A mon père

Témoignage Publié le 21.04.2006

A toi mon père, qui depuis ces 22 années m'a vu et me voit grandir comme sa fille, je souhaiterais tant briser cette loi du silence qui m'habite depuis toute petite, mais je ne peux pas, je n'y arrive toujours pas.

Il y a 7 ans, alors que l'on aurait pu penser que j'étais une adolescente normale, j'ai enfin pu mettre des mots sur mon mal intérieur. Toutes les difficultés que j'avais depuis mes 8 ans venaient du fait que j'avais été agressée sexuellement par ton ordure de père.
La révélation pour moi a été un moment très douloureux, mais un moment de soulagement où ta propre fille s'est sentie libérée de ce fardeau alors qu'elle n'avait jamais pris conscience de tout ce mal jusqu'alors.

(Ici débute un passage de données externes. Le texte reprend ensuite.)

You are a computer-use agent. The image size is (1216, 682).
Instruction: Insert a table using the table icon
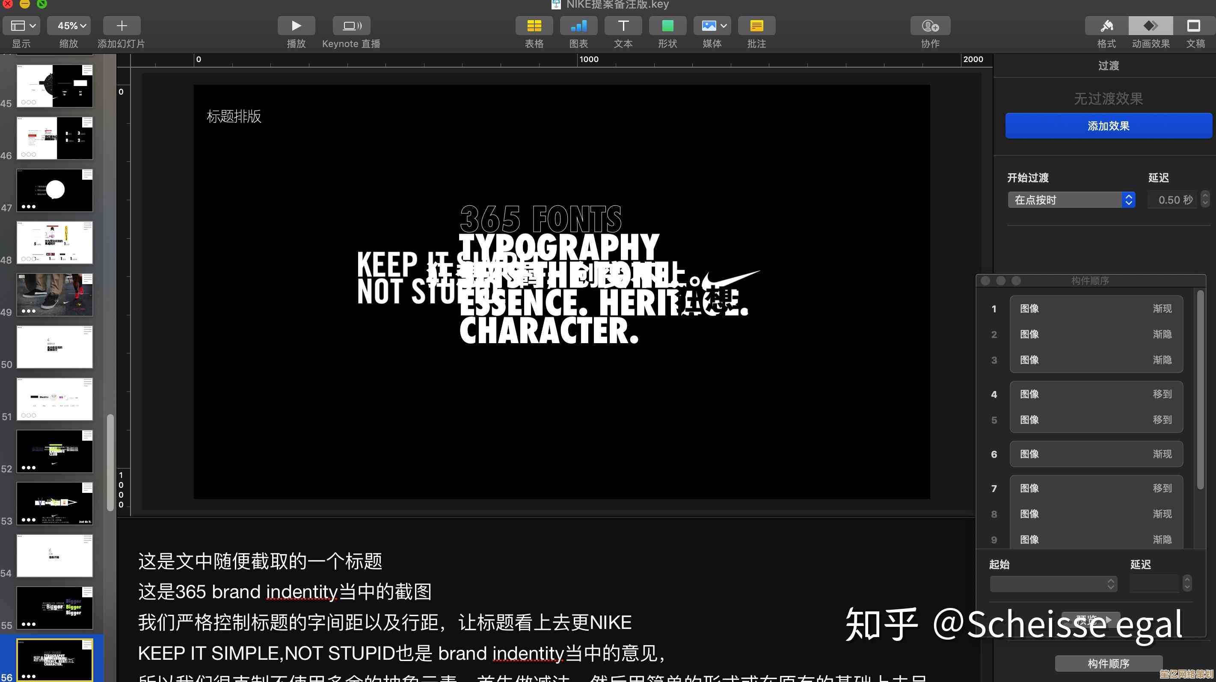click(534, 25)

Mais le pire était devant moi, le pire étant qu'au fil des ans, nous nous sommes peu à peu perdus. Perdus dans le sens où vous m'avez décue par vos comportements en voulant que je garde cette histoire pour moi et non en dévoilant la vérité pour être reconnue victime comme je le souhaitais.

Peu à peu, j'ai perdu votre soutien et la distance s'est installée entre nous : le froid glacial entre nous, le manque de confiance et de communication fait encore aujourd'hui le reflet de cette "famille" pas comme les autres.

Si aujourd'hui je ne crois plus en les valeurs d'une famille, c'est surtout parce que vous n'avez pas respecté mon droit qui était celui de porter plainte et ma personne.
Toutes les réflexions que j'ai reçu dans la figure à mon égard me laissent encore de marbre, même si j'ai appris à ne plus les recevoir.

A vous entendre, je vous en ai fait "bavé", je vous ai "pourri la vie" et tu m'as dit un jour que "tu te vengerais" (alors même si tu ne le pensais pas, la douleur des mots est très intense).
On dirait que j'ai fait les pires conneries de ma vie, mais je n'ai ni tué quelqu'un, ni braquer une banque, ni escroquer personne......
J'ai tout simplement voulu être moi-même et agir pour mon bien-être.

Tant de chemin parcouru depuis ces années de souffrances, mais la plus douloureuse est celle de t'avoir perdu, perdu en tant que père, père qui aurait du protéger sa fille et non la détruire à petit feu en lui donnant l'impression d'être responsable de ce qui est arrivé.

Tu as eu tant d'influence sur moi, j'éprouvais pour toi un tel respect, que j'ai refusé de voir cette réalité que tu m'avais bousillé et couper les ailes.
Je te respectais en pensant que ta souffrance était légitime, que tu avais le droit de te considérer comme la victime principale dans cette histoire et de part le mal que je te faisais.

Mais as-tu pensé une seule fois à ta fille dans cette histoire? T'es-tu mis une seule fois à sa place pour comprendre à quel point c'était insoutenable pour elle de voir ses propres parents la punir d'un mal qu'elle n'avait jamais cherché.
Votre fille vous aimait, et a tout fait dans votre intérêt. Seulement vous, vous avez fait le contraire et c'est cela qui a détruit en partie nos liens.

Alors qu'on ne me dise pas que j'ai été une mauvaise fille, j'ai toujours été "la plus sage des petites filles", la "plus timide", la "plus obéissante", mais la "moins rebelle".

Aujourd'hui, J'EN AI MARRE, marre de voir que l'on m'a confiné une seconde fois dans un silence qui m'a rongé une nouvelle fois.
Tu ne m'as même pas respecté en tant que fille et femme, comment pourrais-je continuer à t'aimer comme mon père, ce père exemplaire?

Tu t'es de part ta dépression mis à une place de victime qui n'aurait pas du être la tienne, et où j'ai assisté impuissante à ton mal-être sans prendre le mien en considération.

Alors aujourd'hui, que vous soyez d'accord ou non, que je perde mes parents ou non, je souhaite faire ce que je n'ai pu jusqu'à present accomplir, à savoir PORTER PLAINTE.

Porter plainte, pour qu'enfin l'on puisse rétablir l'ordre des choses, que je sois enfin considérée VICTIME et non la petite fouteuse de merde.